During the Age of Sail, corvettes were one of many types of smaller warships. They were very closely related to sloops-of-war. The role of the corvette consisted mostly of coastal patrol, fighting minor wars, supporting large fleets, or participating in show-the-flag missions. The English Navy began using small ships in the 1650s, but described them as sloops rather than corvettes. The first reference to a corvette was with the French Navy in the 1670s, which may be where the term originated. The Royal Navy did not use the term until after the Napoleonic Wars to describe a small unrated vessel somewhat larger than a sloop.
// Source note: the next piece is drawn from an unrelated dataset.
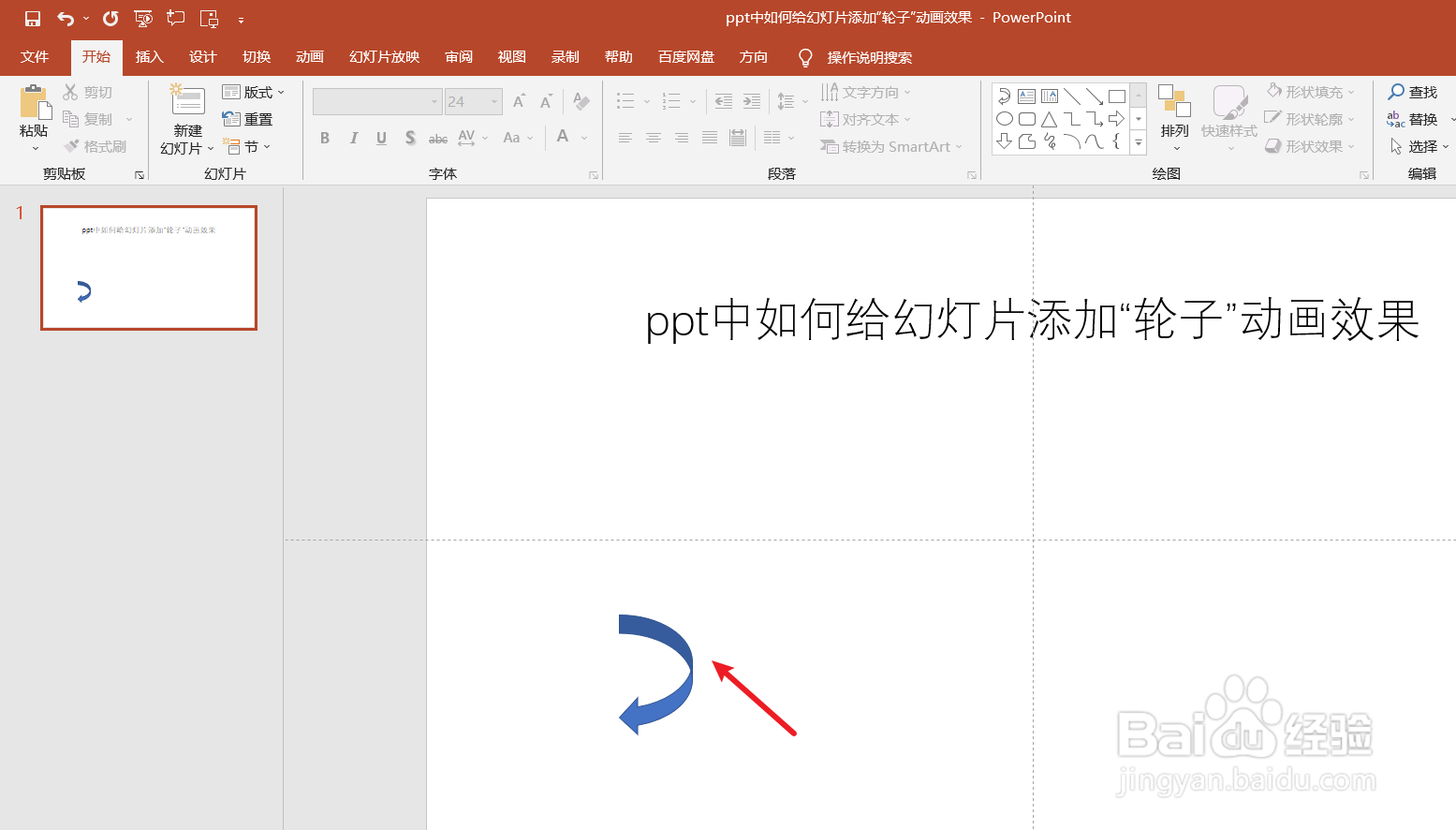Toggle bold formatting
Image resolution: width=1456 pixels, height=830 pixels.
tap(324, 137)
Most corvettes and sloops of the 17th century were around 40 to 60 feet (12 to 18 metres) in length and measured 40 to 70 tons burthen. They carried four to eight smaller guns on a single deck. Over time vessels of increasing size and capability were called corvettes; by 1800 they reached lengths of over 100 feet (30 m) and measured from 400 to 600 tons burthen. One of the largest corvettes during the Age of Sail was the American ship USS Constellation, built in 1855; at 176 feet (54 m) long, she carried 24 guns. She was so large that some naval experts consider her a frigate.

Steam ships

Ships during the steam era became much faster and more maneuverable than their sail ancestors. Corvettes during this era were typically used alongside gunboats during colonial missions. Battleships and other large vessels were unnecessary when fighting the indigenous people of the Far East and Africa.